**What the task asks:** From the first line through the line containing "The width and height of the screenshot is (2576, 1170).", transcribe the records exactly and include no other lines.

Content starts

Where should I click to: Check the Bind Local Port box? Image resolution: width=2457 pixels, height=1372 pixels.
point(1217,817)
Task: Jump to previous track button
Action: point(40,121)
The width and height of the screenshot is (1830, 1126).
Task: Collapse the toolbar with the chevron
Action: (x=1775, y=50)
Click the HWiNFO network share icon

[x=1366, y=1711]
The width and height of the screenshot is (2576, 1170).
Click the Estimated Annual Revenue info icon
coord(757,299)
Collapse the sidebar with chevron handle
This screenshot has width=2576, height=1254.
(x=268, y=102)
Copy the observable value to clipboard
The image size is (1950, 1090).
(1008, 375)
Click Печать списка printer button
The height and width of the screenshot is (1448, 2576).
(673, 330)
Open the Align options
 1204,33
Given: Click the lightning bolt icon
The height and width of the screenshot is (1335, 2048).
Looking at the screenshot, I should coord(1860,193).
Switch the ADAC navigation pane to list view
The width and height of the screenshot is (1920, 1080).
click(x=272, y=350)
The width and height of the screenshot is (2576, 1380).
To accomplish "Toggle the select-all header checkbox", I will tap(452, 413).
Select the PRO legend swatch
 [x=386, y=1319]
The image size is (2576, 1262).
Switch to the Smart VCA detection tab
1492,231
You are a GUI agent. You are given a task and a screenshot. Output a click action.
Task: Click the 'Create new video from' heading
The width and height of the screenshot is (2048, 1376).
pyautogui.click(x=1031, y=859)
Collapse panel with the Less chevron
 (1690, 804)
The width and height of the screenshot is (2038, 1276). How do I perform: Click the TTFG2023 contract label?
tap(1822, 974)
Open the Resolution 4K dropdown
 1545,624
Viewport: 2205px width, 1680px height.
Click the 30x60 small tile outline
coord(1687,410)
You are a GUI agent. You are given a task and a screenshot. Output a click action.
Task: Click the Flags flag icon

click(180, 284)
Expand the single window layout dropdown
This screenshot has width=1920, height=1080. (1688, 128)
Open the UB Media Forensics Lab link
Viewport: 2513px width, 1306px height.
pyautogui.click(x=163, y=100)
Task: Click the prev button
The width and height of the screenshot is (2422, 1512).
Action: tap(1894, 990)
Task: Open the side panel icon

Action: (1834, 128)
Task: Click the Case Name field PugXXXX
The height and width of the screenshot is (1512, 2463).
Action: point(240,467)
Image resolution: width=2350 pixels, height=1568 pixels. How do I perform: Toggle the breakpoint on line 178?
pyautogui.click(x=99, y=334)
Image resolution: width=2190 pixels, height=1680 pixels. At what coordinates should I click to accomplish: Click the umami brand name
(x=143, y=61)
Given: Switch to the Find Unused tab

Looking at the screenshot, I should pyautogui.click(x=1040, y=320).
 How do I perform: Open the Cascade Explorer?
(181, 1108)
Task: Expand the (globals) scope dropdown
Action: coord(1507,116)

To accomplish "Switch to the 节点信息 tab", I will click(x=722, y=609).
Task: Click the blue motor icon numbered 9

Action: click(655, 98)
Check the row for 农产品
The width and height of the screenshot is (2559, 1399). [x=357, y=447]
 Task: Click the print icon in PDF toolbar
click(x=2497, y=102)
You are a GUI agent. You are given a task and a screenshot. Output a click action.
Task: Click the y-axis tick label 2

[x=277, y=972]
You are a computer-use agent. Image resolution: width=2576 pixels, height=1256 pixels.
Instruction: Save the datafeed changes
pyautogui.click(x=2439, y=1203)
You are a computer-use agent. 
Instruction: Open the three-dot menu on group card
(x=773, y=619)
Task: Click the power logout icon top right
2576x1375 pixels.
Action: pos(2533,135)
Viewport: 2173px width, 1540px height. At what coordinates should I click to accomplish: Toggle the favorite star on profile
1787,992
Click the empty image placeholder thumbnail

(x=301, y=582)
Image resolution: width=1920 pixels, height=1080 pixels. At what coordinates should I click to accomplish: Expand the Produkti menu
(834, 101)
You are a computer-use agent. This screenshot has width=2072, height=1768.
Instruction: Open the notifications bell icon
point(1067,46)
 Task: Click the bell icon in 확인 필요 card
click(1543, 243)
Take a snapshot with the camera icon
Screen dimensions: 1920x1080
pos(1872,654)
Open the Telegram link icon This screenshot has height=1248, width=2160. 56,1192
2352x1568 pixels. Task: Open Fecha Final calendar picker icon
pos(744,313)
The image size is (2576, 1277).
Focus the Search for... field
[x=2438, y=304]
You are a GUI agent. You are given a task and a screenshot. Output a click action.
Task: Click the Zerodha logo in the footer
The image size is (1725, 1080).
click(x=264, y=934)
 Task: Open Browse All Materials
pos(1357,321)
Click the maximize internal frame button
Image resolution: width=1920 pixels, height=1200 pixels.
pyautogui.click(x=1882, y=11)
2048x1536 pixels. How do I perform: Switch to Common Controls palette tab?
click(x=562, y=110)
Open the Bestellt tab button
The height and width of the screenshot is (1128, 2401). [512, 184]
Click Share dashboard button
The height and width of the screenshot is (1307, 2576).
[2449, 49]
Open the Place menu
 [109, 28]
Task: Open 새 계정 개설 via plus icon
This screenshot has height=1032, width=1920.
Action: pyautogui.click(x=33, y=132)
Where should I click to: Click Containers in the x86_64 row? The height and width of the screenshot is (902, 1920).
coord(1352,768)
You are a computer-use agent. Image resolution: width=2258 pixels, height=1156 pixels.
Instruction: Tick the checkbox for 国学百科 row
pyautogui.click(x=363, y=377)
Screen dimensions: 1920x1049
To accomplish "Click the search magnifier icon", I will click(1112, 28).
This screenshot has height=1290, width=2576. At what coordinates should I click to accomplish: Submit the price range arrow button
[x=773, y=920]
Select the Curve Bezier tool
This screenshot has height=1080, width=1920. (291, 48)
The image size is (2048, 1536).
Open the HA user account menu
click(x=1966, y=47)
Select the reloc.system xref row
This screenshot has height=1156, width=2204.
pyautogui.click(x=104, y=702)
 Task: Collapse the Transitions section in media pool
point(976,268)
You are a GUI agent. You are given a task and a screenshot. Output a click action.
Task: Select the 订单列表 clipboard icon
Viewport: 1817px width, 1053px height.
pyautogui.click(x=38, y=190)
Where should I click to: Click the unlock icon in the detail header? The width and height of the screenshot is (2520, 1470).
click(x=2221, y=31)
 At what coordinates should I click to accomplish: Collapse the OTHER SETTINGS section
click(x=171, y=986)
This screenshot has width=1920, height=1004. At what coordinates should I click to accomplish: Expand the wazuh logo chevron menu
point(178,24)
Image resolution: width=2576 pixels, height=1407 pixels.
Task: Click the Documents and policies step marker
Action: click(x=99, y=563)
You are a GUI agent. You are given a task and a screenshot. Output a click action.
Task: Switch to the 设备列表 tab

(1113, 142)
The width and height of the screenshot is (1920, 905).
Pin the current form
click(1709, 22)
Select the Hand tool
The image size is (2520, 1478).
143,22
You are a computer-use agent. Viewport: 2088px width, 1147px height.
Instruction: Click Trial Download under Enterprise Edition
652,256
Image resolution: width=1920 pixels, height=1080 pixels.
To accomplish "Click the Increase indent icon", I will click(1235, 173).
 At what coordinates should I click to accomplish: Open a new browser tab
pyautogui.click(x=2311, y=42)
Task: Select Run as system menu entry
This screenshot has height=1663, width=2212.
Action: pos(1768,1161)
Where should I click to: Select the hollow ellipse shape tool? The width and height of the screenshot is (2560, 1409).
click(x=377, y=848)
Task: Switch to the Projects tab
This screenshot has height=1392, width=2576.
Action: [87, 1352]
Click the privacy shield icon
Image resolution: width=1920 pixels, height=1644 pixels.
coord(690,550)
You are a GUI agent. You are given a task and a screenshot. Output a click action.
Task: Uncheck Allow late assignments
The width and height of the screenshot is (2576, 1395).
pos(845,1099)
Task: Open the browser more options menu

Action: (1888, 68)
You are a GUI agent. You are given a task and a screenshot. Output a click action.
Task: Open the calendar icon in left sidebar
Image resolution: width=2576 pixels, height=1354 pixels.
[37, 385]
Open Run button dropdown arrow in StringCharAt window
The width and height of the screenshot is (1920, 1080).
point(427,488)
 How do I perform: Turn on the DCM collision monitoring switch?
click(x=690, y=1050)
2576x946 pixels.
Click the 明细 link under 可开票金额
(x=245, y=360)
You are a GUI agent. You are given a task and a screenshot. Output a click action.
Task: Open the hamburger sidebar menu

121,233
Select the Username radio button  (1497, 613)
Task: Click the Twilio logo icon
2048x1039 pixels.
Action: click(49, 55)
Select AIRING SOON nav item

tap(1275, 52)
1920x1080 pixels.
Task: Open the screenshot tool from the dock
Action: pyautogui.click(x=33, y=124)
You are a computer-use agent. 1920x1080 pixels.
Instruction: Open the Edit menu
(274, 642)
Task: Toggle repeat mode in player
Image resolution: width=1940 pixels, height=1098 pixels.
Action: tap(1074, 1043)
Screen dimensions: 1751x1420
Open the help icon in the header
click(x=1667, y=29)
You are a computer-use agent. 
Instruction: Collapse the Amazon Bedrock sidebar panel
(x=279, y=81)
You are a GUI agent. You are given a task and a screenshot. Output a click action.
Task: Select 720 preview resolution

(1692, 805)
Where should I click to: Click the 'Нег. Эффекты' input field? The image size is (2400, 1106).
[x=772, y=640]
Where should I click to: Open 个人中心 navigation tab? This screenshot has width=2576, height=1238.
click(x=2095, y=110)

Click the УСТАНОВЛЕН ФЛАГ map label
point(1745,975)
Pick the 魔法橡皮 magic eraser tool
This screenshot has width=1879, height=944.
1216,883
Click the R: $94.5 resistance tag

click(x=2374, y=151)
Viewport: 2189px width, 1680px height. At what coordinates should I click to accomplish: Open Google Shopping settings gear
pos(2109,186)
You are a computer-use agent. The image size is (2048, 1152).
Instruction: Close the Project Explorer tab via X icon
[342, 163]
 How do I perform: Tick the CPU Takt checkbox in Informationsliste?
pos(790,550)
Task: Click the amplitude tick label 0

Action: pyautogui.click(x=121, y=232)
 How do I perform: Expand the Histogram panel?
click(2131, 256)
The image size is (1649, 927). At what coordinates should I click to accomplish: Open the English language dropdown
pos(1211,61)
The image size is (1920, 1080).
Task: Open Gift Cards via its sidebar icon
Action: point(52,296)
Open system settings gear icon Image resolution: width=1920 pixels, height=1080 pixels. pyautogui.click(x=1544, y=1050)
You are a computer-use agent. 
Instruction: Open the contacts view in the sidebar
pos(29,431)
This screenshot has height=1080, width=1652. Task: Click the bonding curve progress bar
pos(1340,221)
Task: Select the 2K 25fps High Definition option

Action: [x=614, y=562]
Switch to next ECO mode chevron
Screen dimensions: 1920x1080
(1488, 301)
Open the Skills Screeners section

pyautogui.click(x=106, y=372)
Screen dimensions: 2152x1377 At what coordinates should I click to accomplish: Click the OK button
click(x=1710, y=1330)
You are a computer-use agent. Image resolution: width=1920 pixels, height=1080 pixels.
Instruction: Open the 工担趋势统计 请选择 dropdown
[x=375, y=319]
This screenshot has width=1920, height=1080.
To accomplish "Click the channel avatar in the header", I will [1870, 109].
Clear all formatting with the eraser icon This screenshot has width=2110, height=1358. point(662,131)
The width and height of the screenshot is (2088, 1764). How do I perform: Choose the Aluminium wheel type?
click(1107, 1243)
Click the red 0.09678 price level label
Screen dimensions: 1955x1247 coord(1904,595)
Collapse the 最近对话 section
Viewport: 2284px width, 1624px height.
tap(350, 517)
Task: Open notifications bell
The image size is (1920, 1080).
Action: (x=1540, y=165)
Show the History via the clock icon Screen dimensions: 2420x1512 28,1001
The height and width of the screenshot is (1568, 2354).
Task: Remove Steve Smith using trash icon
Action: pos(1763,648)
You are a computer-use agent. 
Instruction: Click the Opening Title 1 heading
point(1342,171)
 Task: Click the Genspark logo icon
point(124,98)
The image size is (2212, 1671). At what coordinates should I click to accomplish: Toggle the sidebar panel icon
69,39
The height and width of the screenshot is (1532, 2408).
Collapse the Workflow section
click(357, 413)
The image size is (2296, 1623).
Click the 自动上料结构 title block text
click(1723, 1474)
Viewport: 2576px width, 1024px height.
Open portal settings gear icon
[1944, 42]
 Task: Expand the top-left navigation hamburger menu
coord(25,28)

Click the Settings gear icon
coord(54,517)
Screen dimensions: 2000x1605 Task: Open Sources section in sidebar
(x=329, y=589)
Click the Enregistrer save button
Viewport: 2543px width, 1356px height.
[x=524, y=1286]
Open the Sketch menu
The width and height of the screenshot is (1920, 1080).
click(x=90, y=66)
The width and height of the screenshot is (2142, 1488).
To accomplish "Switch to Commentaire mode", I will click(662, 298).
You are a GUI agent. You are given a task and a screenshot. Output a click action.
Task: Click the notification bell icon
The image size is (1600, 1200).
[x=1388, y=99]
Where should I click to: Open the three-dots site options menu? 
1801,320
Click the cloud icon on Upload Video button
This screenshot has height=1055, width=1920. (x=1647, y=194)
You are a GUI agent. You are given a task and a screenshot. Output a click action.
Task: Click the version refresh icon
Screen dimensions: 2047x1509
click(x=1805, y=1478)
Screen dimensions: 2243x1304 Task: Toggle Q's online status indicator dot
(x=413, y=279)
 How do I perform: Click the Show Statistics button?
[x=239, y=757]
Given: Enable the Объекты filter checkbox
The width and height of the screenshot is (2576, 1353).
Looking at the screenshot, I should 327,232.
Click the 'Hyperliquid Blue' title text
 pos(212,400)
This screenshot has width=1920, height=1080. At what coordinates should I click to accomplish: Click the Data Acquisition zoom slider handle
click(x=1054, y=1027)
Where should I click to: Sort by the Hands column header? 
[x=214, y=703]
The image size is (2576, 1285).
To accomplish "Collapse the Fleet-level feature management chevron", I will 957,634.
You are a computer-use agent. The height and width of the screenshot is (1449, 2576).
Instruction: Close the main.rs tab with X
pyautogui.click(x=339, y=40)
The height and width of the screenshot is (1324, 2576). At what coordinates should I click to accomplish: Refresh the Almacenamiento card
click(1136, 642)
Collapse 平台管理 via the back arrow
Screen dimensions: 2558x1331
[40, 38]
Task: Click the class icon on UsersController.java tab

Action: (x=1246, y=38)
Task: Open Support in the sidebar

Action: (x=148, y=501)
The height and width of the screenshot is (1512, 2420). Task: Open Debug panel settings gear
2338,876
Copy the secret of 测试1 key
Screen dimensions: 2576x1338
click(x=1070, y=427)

Content ends

**Solution for this problem:**
Where should I click to: Check the Bind Local Port box? Image resolution: width=2457 pixels, height=1372 pixels.
point(1217,817)
Task: Jump to previous track button
Action: point(40,121)
The width and height of the screenshot is (1830, 1126).
Task: Collapse the toolbar with the chevron
Action: (x=1775, y=50)
Click the HWiNFO network share icon

[x=1366, y=1711]
The width and height of the screenshot is (2576, 1170).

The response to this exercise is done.